In most cases, though, these still focus on AVX/NEON instructions from over 10 years ago, rather than newer and more powerful AVX-512 variations, SVE & SVE2, or RVV.
These newer ISAs can noticeably change how one would implement a state-of-the-art substring search or copy/move operation. In my projects, such as StringZilla, I often use mask K registers (https://github.com/ashvardanian/StringZilla/blob/2f4b1386ca2...) and an input-dependent mix of temporal and non-temporal loads and stores (https://github.com/ashvardanian/StringZilla/blob/2f4b1386ca2...).
In typical cases, the difference between the suggested SIMD kernels and the state-of-the-art can be as significant as 50% in throughput. As SIMD becomes more widespread, it would be beneficial to focus more on delivering software and bundling binaries, rather than just the kernels.
Sure, but I have to support a range of target CPUs in the consumer desktop market, and the older CPUs are the ones that need optimizations the most.

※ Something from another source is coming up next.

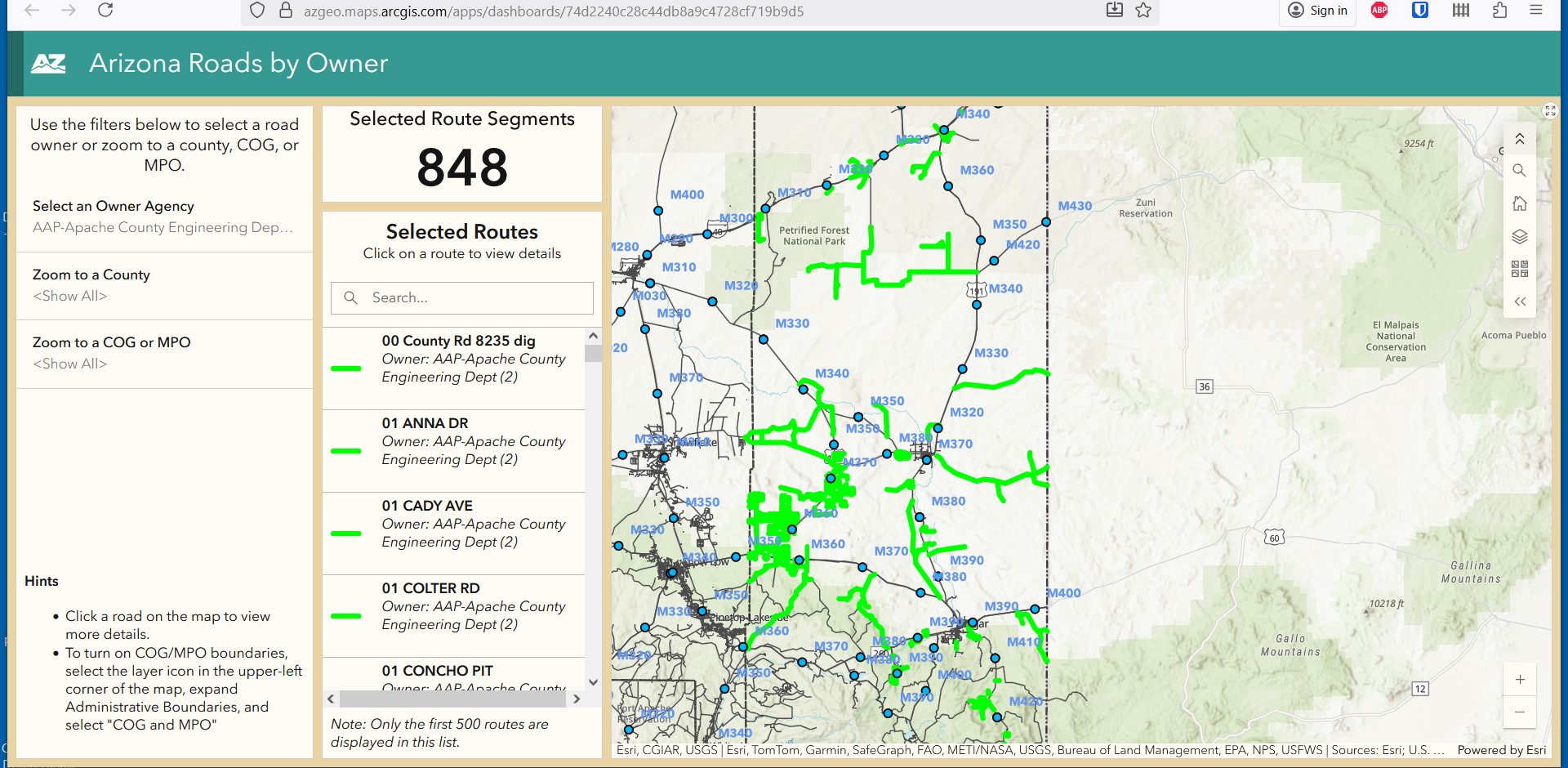Click the Sign in button
This screenshot has width=1568, height=768.
pyautogui.click(x=1317, y=11)
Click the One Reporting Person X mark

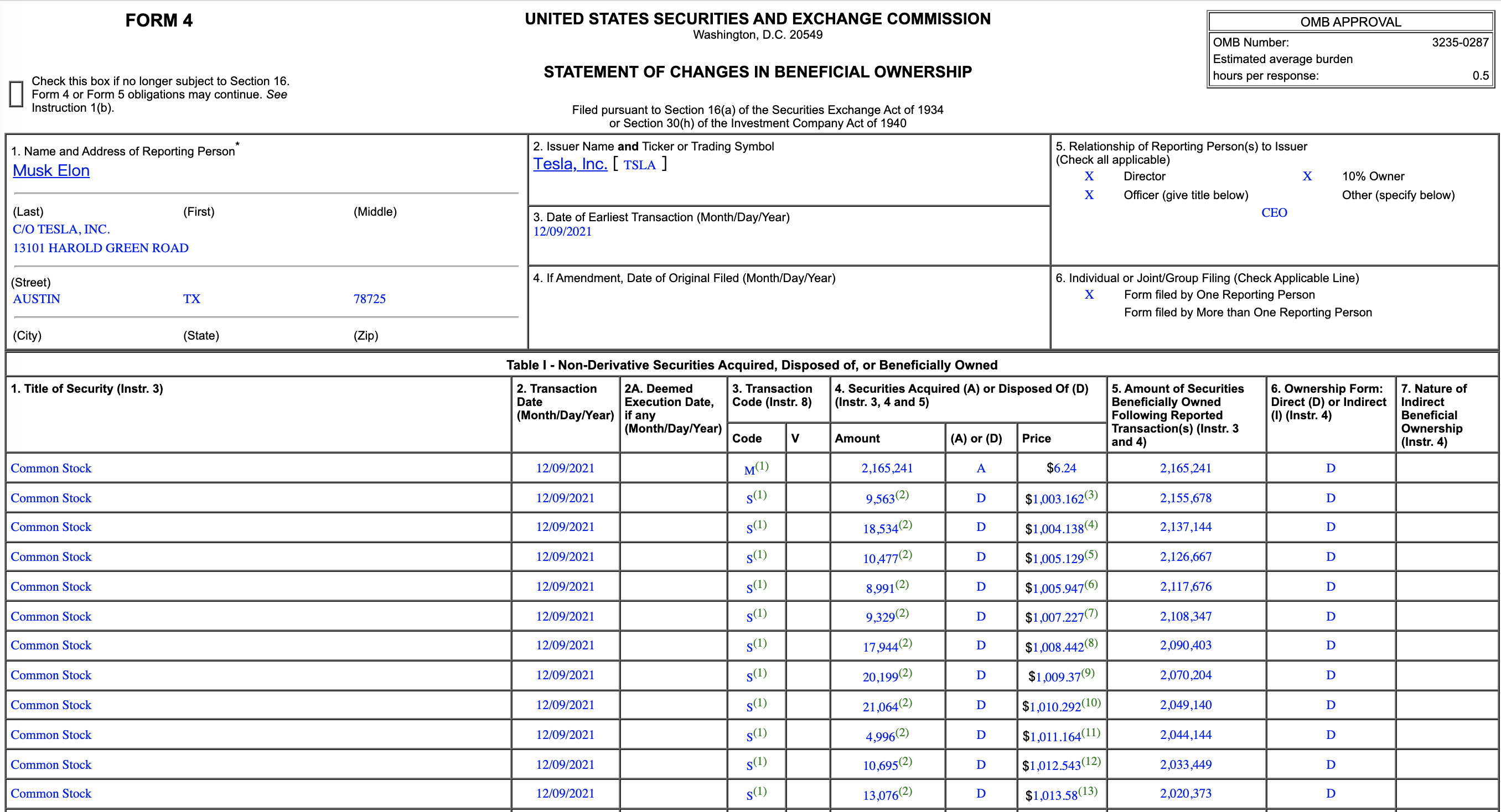[1089, 295]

That means NEON on ARM64 and AVX2 or SSE2-4 on x64. Time spent on higher vector instruction sets benefits a smaller fraction of the user base that already has better performance, and that's especially problematic if the algorithm has to be reworked to take best advantage of the higher extensions.

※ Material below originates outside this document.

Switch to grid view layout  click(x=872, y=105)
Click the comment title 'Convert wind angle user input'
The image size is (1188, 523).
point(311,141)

AVX-512 is also in bad shape market-wise, despite its amazing feature set and how long it's been since initial release. The Steam Hardware Survey, which skews toward the higher end of the market, only shows 18% of the user base having AVX-512 support. And even that is despite Intel's best efforts to reverse progress by shipping all new consumer CPUs with AVX-512 support disabled.
I’m not as familiar with the NEON side, but AVX512 support is pretty variable on new processors. Alder Lake omits it entirely. So we’re still in a world where AVX2 is the lowest common denominator for a system library that wants wide support.

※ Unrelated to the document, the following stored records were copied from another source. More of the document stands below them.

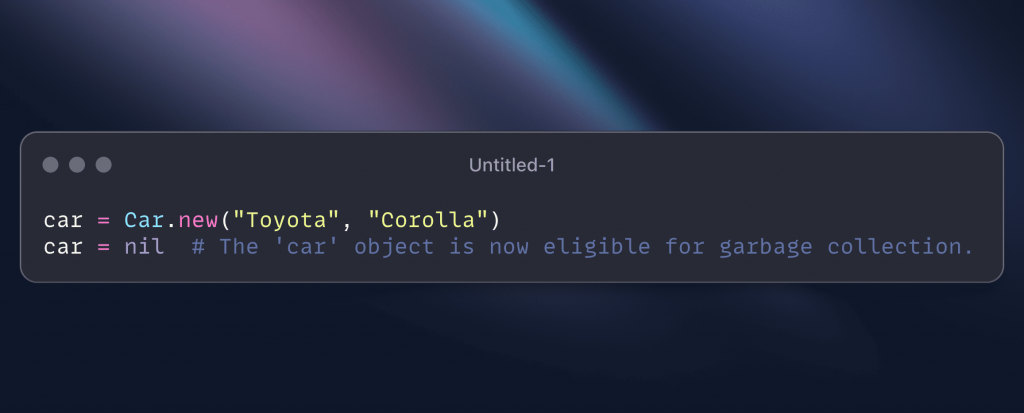Place cursor on 'car' in second line
This screenshot has width=1024, height=413.
pos(63,248)
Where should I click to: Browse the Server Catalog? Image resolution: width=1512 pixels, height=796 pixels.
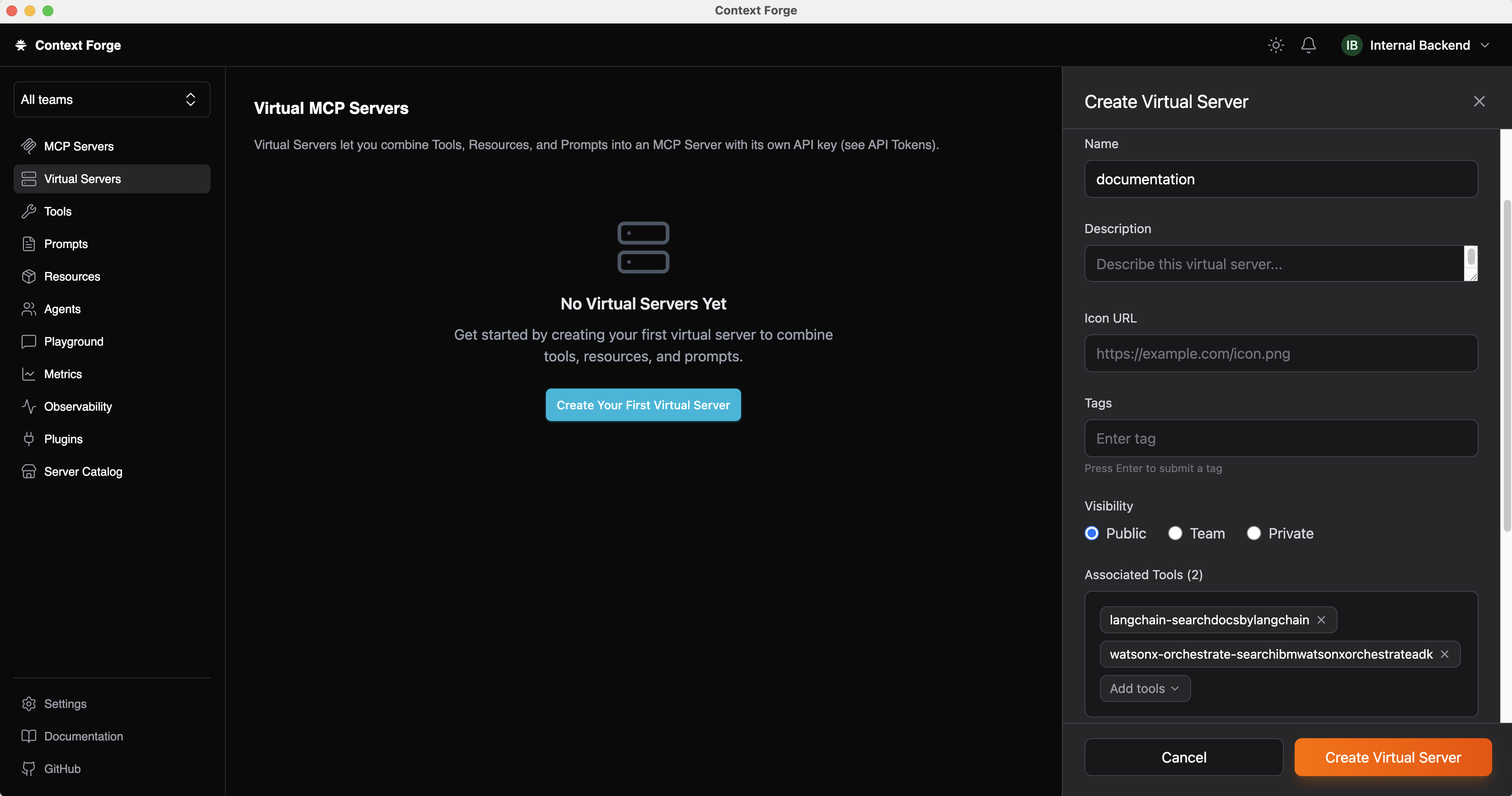83,471
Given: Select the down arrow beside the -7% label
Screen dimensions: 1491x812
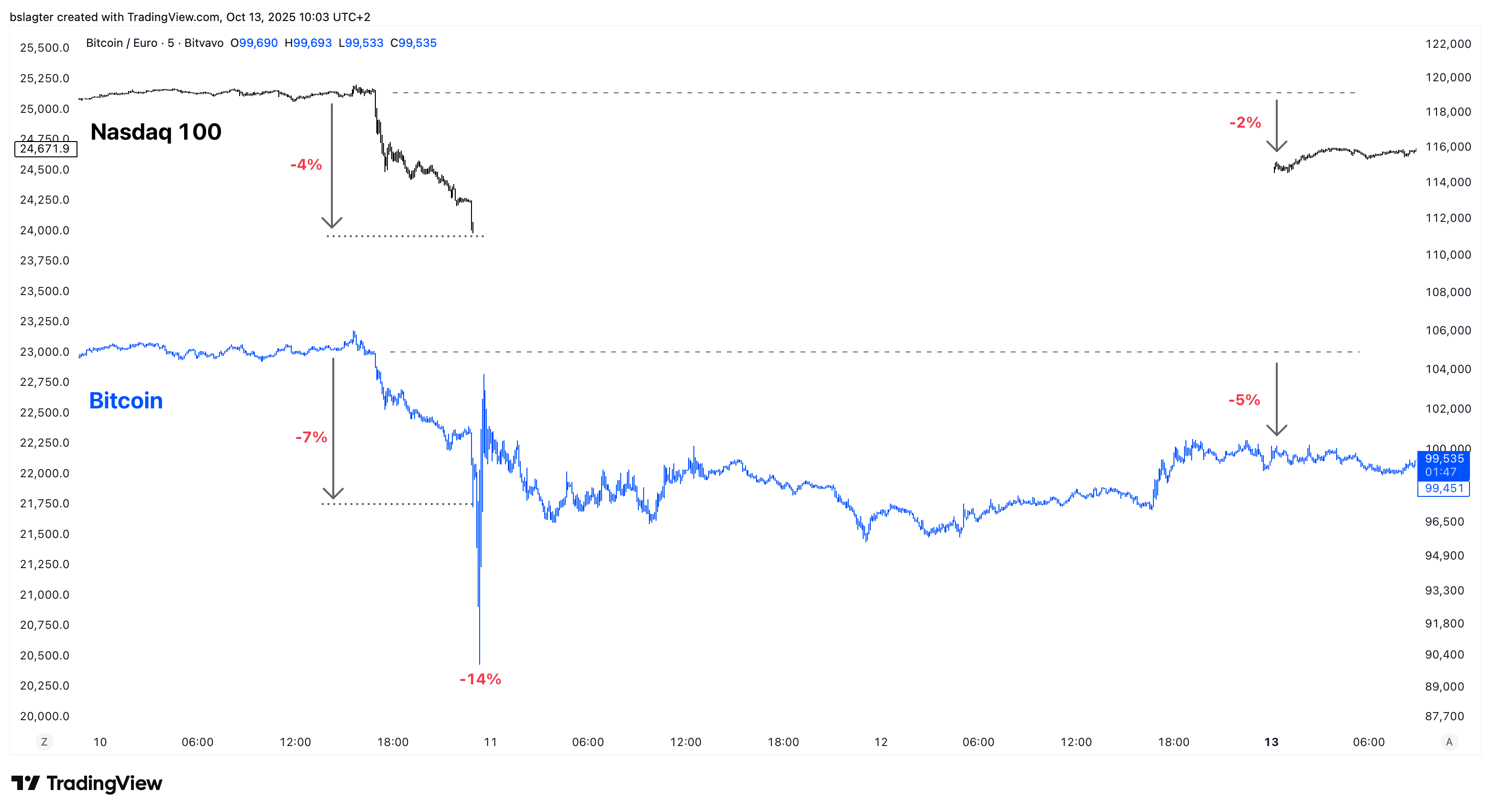Looking at the screenshot, I should pyautogui.click(x=333, y=428).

Even that is too high of a requirement if your target user runs low end hardware. Most Intel chips launched between 2017 and 2021 under the Pentium Silver/Gold and Celeron brands lack AVX (the first one, let alone AVX2).
Not so much in AWS, though I’m unsure of other cloud providers. For desktop systems, sure.
How strange! I was about to add a comment that I would probably stick to SSE2 or something like that to be sure my code suits as large an audience as possible, including CPUs from more than 10 years ago, ARM, etc.
Case in point: I've been very disappointed lately when I wanted to try Ghostty on my laptop and the binary compiled for Debian failed to run due to an invalid instruction. I don't want to force the same experience to others.
This is sort of a category error. I don't know what ghostty is doing (or perhaps its distributor), but lots of widely used software (including my own ripgrep, but also even things like glibc) will query what the CPU supports at runtime and dispatch to the correct routine based on that. So things like, "I'm only going to stick to SSE2 for maximal compatibility" have a false assumption baked into them.
PS: Finding CPUs that support AVX-512 and SVE is relatively trivial - practically every cloud has them by now. It's harder to find Arm CPUs with wide physical registers, but that's another story.
But no one likes to develop on the cloud. The latency and storage synchronization can be very off putting.
Because it is very hard to find new hardware to test it, let alone expect your users to take advantage of it on their machines.
AVX512 is such a mess that Intel just removed it after a generation or two. And on ARM SVE side it is even worse. There is already SVE2, but good luck finding even a SVE enabled machine.
Apple does not support it on their Apple Silicon™ (only SME), Snapdragon does not support it even on their latest 8 Elite. 8 Elite Gen 2 is supposed to come with it.
Only Mediatek and Neoverse chips support them. So finding one machine to develop and test such code can be a little difficult.